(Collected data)
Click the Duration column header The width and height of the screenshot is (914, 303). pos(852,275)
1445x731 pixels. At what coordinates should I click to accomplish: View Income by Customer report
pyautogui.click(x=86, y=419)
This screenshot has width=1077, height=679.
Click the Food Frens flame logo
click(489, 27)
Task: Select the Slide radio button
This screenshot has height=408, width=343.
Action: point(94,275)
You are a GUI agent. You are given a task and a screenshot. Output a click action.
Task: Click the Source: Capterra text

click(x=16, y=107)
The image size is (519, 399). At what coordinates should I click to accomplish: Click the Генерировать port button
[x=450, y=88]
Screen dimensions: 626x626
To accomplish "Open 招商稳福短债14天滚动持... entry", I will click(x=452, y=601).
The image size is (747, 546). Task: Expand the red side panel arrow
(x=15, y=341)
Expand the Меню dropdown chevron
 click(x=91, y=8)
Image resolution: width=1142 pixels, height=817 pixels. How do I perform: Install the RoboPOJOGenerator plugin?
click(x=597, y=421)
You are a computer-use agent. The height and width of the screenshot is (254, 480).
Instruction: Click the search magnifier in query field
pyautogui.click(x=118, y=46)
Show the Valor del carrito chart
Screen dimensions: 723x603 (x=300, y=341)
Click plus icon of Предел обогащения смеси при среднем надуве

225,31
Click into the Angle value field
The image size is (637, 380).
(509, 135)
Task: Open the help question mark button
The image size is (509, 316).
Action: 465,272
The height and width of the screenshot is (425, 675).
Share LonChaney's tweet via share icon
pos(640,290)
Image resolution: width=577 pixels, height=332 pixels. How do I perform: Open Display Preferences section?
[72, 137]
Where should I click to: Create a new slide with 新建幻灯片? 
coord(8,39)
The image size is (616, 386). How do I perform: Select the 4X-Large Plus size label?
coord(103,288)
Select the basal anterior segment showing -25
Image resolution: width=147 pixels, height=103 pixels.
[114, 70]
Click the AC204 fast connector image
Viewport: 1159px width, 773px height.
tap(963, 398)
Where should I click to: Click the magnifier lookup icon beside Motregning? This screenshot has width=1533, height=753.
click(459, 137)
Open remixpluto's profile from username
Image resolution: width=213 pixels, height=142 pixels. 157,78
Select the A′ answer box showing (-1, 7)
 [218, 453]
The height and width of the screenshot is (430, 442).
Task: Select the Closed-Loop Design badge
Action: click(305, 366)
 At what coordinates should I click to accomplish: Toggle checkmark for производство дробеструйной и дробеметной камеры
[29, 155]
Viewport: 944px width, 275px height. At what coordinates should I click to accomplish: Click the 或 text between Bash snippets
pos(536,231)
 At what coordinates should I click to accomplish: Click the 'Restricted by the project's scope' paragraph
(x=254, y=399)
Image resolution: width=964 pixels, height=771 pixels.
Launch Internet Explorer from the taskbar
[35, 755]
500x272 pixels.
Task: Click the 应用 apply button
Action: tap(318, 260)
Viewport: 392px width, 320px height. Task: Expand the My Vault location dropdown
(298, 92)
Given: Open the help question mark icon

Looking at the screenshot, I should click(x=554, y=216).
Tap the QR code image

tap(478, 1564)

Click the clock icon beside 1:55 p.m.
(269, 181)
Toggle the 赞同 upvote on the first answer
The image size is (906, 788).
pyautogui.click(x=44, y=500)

• EXERCISE PROMPT:
Lines holding the word "agent": say how many there are in the data, and nothing more.

• YOUR RESPONSE:
2